» SET TASK
Reproduce every item below, swapping "Instruction" for "Goal" wherever it occurs and leaving everything else unchanged.
+ + +
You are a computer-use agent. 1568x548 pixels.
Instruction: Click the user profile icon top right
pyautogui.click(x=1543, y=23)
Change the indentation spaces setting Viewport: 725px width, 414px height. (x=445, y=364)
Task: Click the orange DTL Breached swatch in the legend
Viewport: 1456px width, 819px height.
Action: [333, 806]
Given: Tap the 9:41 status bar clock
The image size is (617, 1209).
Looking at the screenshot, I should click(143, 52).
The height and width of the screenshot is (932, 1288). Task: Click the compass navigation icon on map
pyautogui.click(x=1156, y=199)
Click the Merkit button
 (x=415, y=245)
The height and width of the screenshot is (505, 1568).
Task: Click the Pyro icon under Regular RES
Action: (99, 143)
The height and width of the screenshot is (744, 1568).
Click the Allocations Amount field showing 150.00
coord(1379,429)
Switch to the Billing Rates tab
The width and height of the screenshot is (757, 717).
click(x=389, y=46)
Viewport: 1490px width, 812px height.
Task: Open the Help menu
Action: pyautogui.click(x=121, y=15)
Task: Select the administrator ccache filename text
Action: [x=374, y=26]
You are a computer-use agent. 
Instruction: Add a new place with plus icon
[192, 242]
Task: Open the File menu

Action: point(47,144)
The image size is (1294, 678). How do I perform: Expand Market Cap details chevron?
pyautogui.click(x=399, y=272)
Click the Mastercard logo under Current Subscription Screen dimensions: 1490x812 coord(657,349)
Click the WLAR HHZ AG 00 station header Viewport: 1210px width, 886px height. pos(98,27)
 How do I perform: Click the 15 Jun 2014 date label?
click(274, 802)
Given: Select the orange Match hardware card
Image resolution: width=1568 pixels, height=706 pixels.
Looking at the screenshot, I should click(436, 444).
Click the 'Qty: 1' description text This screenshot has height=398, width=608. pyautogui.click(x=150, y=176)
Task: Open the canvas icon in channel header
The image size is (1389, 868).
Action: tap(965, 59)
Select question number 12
+ + +
» ANSWER IN FULL
You are a computer-use agent. 1568x548 pixels.
Goal: Click the user profile icon top right
pyautogui.click(x=1543, y=23)
Change the indentation spaces setting Viewport: 725px width, 414px height. (x=445, y=364)
Task: Click the orange DTL Breached swatch in the legend
Viewport: 1456px width, 819px height.
Action: [333, 806]
Given: Tap the 9:41 status bar clock
The image size is (617, 1209).
Looking at the screenshot, I should click(143, 52).
The height and width of the screenshot is (932, 1288). Task: Click the compass navigation icon on map
pyautogui.click(x=1156, y=199)
Click the Merkit button
 (x=415, y=245)
The height and width of the screenshot is (505, 1568).
Task: Click the Pyro icon under Regular RES
Action: (99, 143)
The height and width of the screenshot is (744, 1568).
Click the Allocations Amount field showing 150.00
coord(1379,429)
Switch to the Billing Rates tab
The width and height of the screenshot is (757, 717).
click(x=389, y=46)
Viewport: 1490px width, 812px height.
Task: Open the Help menu
Action: pyautogui.click(x=121, y=15)
Task: Select the administrator ccache filename text
Action: [x=374, y=26]
You are a computer-use agent. 
Goal: Add a new place with plus icon
[192, 242]
Task: Open the File menu

Action: point(47,144)
The image size is (1294, 678). How do I perform: Expand Market Cap details chevron?
pyautogui.click(x=399, y=272)
Click the Mastercard logo under Current Subscription Screen dimensions: 1490x812 coord(657,349)
Click the WLAR HHZ AG 00 station header Viewport: 1210px width, 886px height. pos(98,27)
 How do I perform: Click the 15 Jun 2014 date label?
click(274, 802)
Given: Select the orange Match hardware card
Image resolution: width=1568 pixels, height=706 pixels.
Looking at the screenshot, I should click(436, 444).
Click the 'Qty: 1' description text This screenshot has height=398, width=608. pyautogui.click(x=150, y=176)
Task: Open the canvas icon in channel header
The image size is (1389, 868).
Action: tap(965, 59)
Select question number 12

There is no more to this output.